New tools used to keep pets out of hot cars

Good Samaritans, temperature guns and tougher laws are the newest tools in the campaign to keep animals out of hot cars, where just minutes can mean death.

More calls are coming in about overheated dogs — and officials say that’s a good thing, because more people are aware of the problem and calling before it’s too late.

Still, despite annual warnings, pets continue to die or suffer serious injury in hot cars. Before summer was even two days old this year, The Associated Press reported the deaths of five dogs in hot cars in Oregon, Massachusetts and New Hampshire.

No one keeps tabs on annual deaths or injuries because so many different agencies handle calls. But agencies say calls have increased to 911, police departments, fire departments, animal control officers, shelters or veterinarians.

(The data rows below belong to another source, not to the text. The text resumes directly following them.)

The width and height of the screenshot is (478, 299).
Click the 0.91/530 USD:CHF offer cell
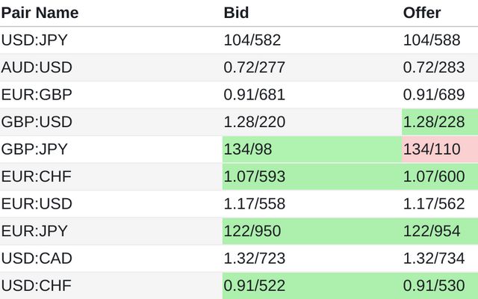coord(440,286)
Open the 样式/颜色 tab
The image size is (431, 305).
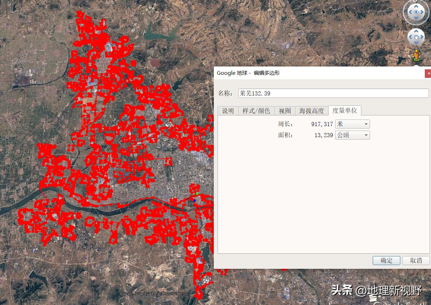(256, 111)
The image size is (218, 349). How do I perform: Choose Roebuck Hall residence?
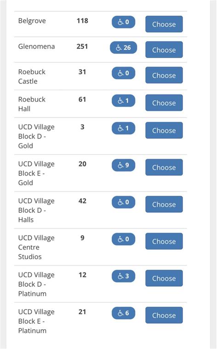(164, 103)
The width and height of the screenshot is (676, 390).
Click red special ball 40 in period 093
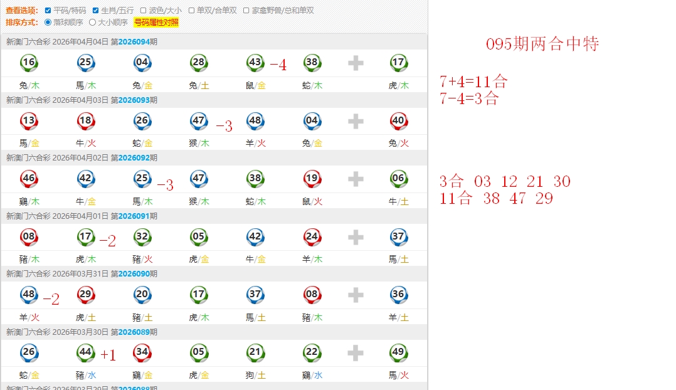coord(399,120)
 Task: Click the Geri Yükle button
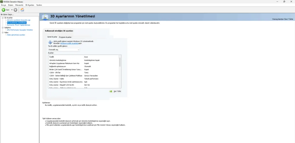click(115, 91)
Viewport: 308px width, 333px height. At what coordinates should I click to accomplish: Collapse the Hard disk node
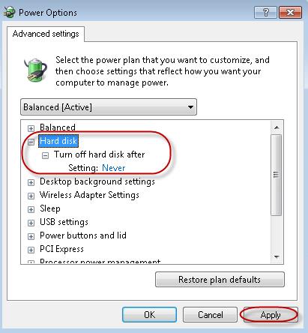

The Los Angeles Police Department’s Animal Cruelty Task Force has been swamped with calls about pets in unattended cars since summer started and already has seven cases pending prosecution, said task force member Tami Shepphird, an animal control officer with Los Angeles Animal Services.

People running errands are the most common offenders, but they aren’t the only ones, said LAPD Officer Jim Cherrette, also a task force member. The homeless will keep pets in cars, he said. Sometimes people will have to move into an apartment where they can’t have a pet, so they will keep it in a car, Shepphird said.

“It’s more a crime of negligence than malice,” Cherrette said.

Studies show that the temperature in a car — even on a mild day — can go up 34 degrees in just 30 minutes.

Heatstroke affects every organ in the body, said Dr. Ben Brainard, an associate professor of critical care who helps run the emergency room for the University of Georgia’s College of Veterinary Medicine.

As a dog begins to get hot, it will become anxious, agitated and start pacing, Brainard said, which heats the dog even more. Then the dog will start drooling, maybe frothing at the mouth, vomiting and defecating, the veterinarian said. As the heat starts to affect the dog’s brain, it will stumble, lose its balance and have trouble standing. It will then collapse, and finally lose consciousness, Brainard said.

Fourteen states as of 2010 had laws that specifically prohibit leaving an animal in a confined vehicle if it endangers an animal’s life, according to the Animal Legal and Historical Center at Michigan State University College of Law. Other states handle deaths and injury under animal cruelty statutes, the college said.

A few years ago, California made it illegal to leave animals unattended in a motor vehicle if serious harm is possible.

“It’s not a crime to have a dog in a car,” Shepphird said. But if gross neglect is involved and the pet dies or is injured, it can be a felony.

Confronting an animal owner can be dangerous, so a bystander should call police, contact a security guard or mall manager or some second party, said Yvette Smith, an animal control officer and another member of the task force.

If you are able to reach an overheated dog, use water to cool it off. “If the dog is non-responsive, get it wet and head to the vet,” Brainard said.

Police and animal control officers in California can treat hot cars like crime scenes. That means taking photos, collecting evidence and all the paperwork.

One of the best tools to come along is the temperature gun, which can measure the temperature from outside the car. In Los Angeles, animal control officers use them and police hope to get them soon to help prosecute dog owners when the cops or animal control arrive too late.

Depending on the dog’s condition, police can break the window, wait for a tow truck driver to do it, seize the pet, write a citation or issue a warning if the owner shows up.

It can cost hundreds of dollars to get an animal back, Shepphird said. If criminal charges are filed and the owners convicted, they may not get the dog back at all.

“Our goal isn’t to put people in jail but to keep animals from dying in cars,” Shepphird said.